Leuthold argued that “one broadcast” should be interpreted as meaning a single broadcast in a single time zone on the CBC’s main channel. The CBC, on the other hand, characterized the term as more encompassing and inclusive of all time zones. The Court rejected Leuthold’s interpretation of the “one broadcast” in the absence of a specific term to that effect, and in view of the CBC’s evidence that it was commonly understood in the industry that a Canadian broadcast, when it relates to a Canadian network, includes all time zones.
With respect to the term “CBC’s Network” and the broadcasts on Newsworld, Leuthold provided evidence that the CRTC considers CBC Television Network to be a separate and distinct entity from CBC Newsworld from a regulatory standpoint, such that it would be unreasonable to interpret “CBC’s Network” as inclusive of Newsworld. The CBC relied on evidence as to the CBC’s intent to include Newsworld in the License, including copies of contracts between the CBC and the company producing the Production which indicated that Newsworld was intended to be part of the agreement, and evidence establishing that the CBC always included Newsworld when obtaining permissions from rights holders.
Ambiguity. Leuthold further argued that any ambiguity in the term “CBC’s Network” should be resolved in her favour according to the doctrine of contra proferentem. More specifically, since the contract was drafted by the CBC, it was the responsibility of the CBC to clearly indicate the scope of the License. The Court, however, held that contra proferentem will only be invoked when all other rules of contractual construction fail to enable the Court to ascertain the meaning of a term, and referred to the following excerpt from Progressive Homes Ltd v Lombard General Insurance Co of Canada, 2010 SCC 33:
 - (C)ourts should prefer interpretations that are consistent with the reasonable expectations of the parties, so long as such an interpretation can be supported by the text of the (agreement). Courts should avoid interpretations that would give rise to an unrealistic result or that would not have been in the contemplation of the parties at the time the (agreement) was concluded.
Holding that the Court may turn to industry usage when interpreting what the reasonable expectations of parties may have been, the Court found the evidence as to industry usage, and what would have been commercially sensible to the CBC, to clearly favour the CBC’s position.

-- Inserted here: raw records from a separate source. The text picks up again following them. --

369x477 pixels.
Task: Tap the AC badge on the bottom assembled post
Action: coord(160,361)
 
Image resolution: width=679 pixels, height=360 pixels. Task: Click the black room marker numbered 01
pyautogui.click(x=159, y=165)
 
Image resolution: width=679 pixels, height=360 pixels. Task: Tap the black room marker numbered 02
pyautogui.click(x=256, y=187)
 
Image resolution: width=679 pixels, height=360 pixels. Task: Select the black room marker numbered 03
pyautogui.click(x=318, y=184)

While acknowledging that the distinction between the CBC and Newsworld may be correct from a regulatory perspective, the Court nonetheless found that it did not apply to the process of obtaining permissions from rights holders, and that the defendants had clearly established that the CBC always included Newsworld when doing so. Accordingly, the Court concluded that the License included Newsworld and the right to broadcast in all time zones to affiliates and regional television stations, such that the September 10, 2002, broadcasts on Newsworld did not infringe Leuthold’s copyrights.
Know the industry. The Leuthold decision signals that ambiguous licensing terms may be interpreted from the perspective of the industry for which rights are licensed, regardless of the strict legal interpretation of the term or the sophistication of a party vis-à-vis that industry. It may further highlight the significance of contractual terms seeking to preclude the application of contra proferentem.
The Leuthold decision is currently under appeal.